Ему было уже за тридцать, и я решила, что вряд ли этот человек доволен своей карьерой. Его тусклые глаза и казенные выражения в сочетании с унылым кабинетом нагоняли тоску, хотя чего еще было ожидать в этот паршивый день, когда еще на вылете, в Мюнхенском аэропорту наши паспорта украсили штампы о высылке из Евросоюза. Теперь нам был запрещен въезд туда сроком на семь лет, и, хоть я и не строила планов возвращения, это было неприятно, как и любое ограничение свободы.
— Так что же мне с вами делать, гражданки Буренина и Мальцева? — спросил офицер, выслушав нашу историю о случайном задержании.
— Мы просто хотели подзаработать, — сказала жалостно Сабрина, — устроились полы мыть в одно место, а туда бандиты нагрянули.
Версия о том, что мы уборщицы, была изложена еще консулу, и, несмотря на ее нелепость, мы повторяли ее и сейчас, зная, что никому нас не проверить, да и смысла в такой проверке не было. Лейтенант прекрасно знал, что мы врем, но за вранье не судят, и он, проведя с нами идеологическую профилактику, неминуемо обязан был нас отпустить.
— Сейчас сядете у меня на пятнадцать суток, — грозно сказал он.
— За что? — спросила я.
— Нарушение общественного порядка, — отчеканил эфэсбэшник.
— Но мы не виноваты… — заныла Сабрина, готовясь расплакаться.
— Мы готовы заплатить разумный штраф, — ввернула я и прочла некоторое оживление в глазах лейтенанта.
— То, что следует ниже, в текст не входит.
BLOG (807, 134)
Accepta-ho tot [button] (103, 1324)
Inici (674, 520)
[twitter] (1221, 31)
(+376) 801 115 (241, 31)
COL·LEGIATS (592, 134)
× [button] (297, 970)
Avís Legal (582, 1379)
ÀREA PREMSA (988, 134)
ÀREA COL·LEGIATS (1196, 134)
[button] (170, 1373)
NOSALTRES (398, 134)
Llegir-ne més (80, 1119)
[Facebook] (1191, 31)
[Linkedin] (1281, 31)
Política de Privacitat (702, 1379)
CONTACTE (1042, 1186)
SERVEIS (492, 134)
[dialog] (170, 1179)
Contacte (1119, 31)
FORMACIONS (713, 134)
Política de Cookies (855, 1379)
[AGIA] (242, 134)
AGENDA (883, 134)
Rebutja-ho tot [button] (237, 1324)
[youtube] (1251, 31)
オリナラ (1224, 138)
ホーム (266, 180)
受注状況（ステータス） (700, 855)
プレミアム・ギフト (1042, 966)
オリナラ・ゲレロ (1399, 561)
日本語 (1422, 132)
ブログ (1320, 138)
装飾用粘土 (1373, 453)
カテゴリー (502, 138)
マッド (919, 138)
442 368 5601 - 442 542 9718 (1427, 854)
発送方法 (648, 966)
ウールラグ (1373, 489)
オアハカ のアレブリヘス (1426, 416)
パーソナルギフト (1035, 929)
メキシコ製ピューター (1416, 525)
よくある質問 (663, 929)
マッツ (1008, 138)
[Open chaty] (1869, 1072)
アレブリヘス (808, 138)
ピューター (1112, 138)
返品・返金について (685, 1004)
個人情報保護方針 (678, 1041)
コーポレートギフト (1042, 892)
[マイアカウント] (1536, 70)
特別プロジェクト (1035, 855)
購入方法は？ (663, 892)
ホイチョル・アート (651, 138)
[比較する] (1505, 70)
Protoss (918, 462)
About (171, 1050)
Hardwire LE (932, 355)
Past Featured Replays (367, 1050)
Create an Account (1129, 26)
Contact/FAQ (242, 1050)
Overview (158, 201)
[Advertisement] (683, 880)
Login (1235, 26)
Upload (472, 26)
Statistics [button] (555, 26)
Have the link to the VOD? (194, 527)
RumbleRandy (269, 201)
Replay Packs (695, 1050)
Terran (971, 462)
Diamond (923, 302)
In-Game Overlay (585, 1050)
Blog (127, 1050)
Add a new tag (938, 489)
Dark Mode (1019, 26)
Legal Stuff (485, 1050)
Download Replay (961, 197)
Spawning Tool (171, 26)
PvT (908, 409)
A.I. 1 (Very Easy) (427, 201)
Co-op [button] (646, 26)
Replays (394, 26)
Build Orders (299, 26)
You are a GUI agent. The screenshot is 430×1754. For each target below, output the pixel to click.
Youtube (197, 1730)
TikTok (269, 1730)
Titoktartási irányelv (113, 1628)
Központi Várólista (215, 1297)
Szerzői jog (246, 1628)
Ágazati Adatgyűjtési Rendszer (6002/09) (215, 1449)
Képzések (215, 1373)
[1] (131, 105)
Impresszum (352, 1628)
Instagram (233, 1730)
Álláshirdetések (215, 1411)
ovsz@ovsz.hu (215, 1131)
— Думайте о вашем поведении, иначе придется принять меры, — неопределенно пригрозил он, извлекая из ящика в тумбочке газету «Спид-инфо» и бросая ее на стол перед нами.
С этими словами эфэсбэшник покинул комнату, а я со вздохом достала из сумочки сотню дойчемарок и вложила ее между газетных страниц. Он вернулся через пару минут, ответил на телефонный звонок, проглядывая одновременно временем «Спид-инфо», сказал в трубку «Сейчас поднимусь» и вывел нас в казенный коридор.
— Вам прямо и налево, — сказал эфэсбэшник, — там, на ленте ваши вещи, наверное, еще крутятся, если никто не помыл…
С таким напутствием слуга закона растворился в закоулках аэропорта, а мы поспешили к нашему багажу, который уже не крутился, а сиротливо стоял в уголке, рядом с конвейерной лентой, нагруженной теперь вещами с другого рейса. Признаться, мы уже не чаяли увидеть снова наши пожитки, но полицейские накануне депортации завезли нас в пансион, где оказалось, что сумки с нашими вещами не пропали, а собраны в маленькой кладовой. Немецкая аккуратность изрядно порадовала нас, потому что в глубине сумок хранились и деньги, которые мы заработали. А ведь пансион был самый непрезентабельный, и я уже было попрощалась с несколькими тысячами марок, которые не успела выслать матери через «Вестерн Юнион». Так Германия улыбнулась нам под конец, чтобы затем выслать, без права возвращения в ближайшие несколько лет.
В принципе, мы могли бы вернуться и в наш бывший салон, повинившись перед «Сатурном» за глупую самоволку, но это значило бы пытаться дважды войти в одну воду, а я знала, что такое делать нельзя. Без всяких дополнительных причин — просто нельзя и все. Хотя Сабрина не стала бы возражать, но она, как я уже поняла, была простой человек-флюгер, и ей нужен был вожак по жизни. Мне же все не давала покоя идея работы на консумации, о которой я слышала и раньше, а теперь, после общения с колумбийкой, во мне укрепилось желание попробовать себя в каком–нибудь московском клубе поприличнее.